'''

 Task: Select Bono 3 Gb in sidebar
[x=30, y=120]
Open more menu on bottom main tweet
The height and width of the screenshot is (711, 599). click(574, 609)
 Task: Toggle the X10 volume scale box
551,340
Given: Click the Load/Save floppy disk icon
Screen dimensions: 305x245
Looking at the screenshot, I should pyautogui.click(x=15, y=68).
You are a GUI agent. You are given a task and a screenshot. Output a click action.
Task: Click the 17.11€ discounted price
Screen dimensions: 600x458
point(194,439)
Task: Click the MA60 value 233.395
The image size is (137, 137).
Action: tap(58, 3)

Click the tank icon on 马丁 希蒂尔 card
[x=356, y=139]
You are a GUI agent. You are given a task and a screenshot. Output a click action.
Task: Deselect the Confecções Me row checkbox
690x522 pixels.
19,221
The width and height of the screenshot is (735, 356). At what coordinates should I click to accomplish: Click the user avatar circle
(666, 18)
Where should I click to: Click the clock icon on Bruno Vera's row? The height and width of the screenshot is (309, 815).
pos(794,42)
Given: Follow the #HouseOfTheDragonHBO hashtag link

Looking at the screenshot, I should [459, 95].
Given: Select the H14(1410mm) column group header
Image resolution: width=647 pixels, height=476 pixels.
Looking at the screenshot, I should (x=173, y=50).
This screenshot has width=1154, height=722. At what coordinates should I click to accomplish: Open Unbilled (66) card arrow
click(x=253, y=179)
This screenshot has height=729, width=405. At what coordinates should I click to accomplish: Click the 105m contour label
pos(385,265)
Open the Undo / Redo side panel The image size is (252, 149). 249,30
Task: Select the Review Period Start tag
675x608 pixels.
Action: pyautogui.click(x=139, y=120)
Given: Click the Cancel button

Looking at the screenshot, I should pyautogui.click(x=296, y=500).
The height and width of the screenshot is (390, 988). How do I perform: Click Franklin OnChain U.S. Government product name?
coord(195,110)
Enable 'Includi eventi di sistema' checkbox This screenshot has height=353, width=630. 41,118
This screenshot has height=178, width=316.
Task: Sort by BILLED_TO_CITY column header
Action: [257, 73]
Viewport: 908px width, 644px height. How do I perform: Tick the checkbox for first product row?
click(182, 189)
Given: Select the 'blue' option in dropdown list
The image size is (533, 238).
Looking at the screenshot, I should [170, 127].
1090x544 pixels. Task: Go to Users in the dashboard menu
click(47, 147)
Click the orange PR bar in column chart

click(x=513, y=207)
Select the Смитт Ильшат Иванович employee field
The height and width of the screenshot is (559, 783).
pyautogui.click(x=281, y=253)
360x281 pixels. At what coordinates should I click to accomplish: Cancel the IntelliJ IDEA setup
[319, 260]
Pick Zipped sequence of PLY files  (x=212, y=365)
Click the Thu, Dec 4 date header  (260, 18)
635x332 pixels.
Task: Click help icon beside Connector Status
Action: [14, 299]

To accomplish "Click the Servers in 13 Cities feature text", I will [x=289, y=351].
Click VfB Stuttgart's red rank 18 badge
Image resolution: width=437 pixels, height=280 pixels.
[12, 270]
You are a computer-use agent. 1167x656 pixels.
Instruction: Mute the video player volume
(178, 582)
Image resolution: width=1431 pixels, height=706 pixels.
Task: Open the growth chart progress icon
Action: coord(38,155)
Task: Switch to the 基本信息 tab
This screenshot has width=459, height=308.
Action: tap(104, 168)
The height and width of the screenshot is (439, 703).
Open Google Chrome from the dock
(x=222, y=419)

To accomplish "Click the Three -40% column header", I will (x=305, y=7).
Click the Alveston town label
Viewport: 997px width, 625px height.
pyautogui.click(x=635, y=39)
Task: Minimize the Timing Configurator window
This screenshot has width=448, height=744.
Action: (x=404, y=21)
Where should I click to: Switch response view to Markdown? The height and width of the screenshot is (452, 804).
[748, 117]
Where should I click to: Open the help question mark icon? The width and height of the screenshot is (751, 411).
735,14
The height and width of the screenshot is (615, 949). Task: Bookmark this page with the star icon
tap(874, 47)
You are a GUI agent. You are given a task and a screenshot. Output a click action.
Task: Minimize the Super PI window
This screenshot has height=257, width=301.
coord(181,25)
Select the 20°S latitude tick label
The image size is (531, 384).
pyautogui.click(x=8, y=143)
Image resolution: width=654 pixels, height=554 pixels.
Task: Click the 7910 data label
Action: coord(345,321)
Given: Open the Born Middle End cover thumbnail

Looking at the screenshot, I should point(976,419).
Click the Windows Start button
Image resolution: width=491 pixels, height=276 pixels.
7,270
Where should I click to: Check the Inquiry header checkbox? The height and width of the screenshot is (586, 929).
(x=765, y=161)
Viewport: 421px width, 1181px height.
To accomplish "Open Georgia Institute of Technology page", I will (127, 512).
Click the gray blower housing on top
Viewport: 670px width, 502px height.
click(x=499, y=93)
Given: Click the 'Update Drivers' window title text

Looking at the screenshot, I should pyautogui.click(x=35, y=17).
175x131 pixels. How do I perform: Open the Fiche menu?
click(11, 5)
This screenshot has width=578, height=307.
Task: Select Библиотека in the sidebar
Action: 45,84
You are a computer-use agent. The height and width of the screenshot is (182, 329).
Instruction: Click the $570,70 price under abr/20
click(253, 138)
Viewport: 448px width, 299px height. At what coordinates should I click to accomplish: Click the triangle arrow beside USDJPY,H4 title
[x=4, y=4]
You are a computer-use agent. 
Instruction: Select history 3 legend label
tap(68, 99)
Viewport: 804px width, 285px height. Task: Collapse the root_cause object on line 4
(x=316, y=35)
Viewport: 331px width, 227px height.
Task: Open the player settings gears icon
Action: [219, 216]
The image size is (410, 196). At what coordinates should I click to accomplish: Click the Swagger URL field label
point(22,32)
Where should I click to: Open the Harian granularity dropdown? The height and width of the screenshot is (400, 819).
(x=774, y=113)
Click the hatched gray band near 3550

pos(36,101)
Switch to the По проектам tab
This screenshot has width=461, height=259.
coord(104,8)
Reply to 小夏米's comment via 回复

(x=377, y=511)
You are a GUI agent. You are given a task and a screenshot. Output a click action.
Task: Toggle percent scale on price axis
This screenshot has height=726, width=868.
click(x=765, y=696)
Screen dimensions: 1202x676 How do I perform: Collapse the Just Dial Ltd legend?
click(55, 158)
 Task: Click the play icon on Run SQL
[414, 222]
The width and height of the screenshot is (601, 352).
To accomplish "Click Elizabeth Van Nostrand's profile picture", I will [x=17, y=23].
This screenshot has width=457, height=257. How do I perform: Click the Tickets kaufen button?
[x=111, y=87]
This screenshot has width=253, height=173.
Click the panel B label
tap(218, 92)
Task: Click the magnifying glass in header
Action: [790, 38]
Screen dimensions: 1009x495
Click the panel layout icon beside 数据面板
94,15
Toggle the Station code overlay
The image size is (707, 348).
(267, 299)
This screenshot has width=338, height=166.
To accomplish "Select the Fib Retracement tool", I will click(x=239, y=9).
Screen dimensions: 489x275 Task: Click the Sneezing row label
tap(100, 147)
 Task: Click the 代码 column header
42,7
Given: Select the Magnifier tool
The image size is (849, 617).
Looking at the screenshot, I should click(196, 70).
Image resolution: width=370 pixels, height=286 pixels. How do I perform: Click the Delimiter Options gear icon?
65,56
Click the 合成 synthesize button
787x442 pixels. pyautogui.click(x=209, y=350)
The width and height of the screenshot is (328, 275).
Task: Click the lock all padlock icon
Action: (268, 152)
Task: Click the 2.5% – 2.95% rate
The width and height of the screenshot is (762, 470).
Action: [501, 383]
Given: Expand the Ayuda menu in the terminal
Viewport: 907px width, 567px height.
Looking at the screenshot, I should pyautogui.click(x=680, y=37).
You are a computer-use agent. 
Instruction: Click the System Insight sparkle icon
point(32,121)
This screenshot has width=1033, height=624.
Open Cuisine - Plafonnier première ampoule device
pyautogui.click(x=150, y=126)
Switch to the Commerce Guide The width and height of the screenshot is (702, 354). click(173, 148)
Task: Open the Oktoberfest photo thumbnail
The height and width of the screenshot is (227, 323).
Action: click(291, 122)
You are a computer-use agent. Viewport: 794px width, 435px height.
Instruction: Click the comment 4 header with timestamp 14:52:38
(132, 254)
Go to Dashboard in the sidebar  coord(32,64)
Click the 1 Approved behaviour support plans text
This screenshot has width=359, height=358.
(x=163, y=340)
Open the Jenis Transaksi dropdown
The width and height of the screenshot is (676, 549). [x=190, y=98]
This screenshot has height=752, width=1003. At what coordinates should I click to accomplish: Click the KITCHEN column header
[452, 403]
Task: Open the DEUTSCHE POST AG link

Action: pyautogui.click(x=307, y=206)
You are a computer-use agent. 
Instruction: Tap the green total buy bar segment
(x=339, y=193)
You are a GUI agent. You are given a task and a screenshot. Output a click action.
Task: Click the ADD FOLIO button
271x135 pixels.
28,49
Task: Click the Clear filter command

'''

__What needs to be done__:
Your answer should be only the number of lines in the entries above that hold the string "tool".

__Response for this exercise__:
2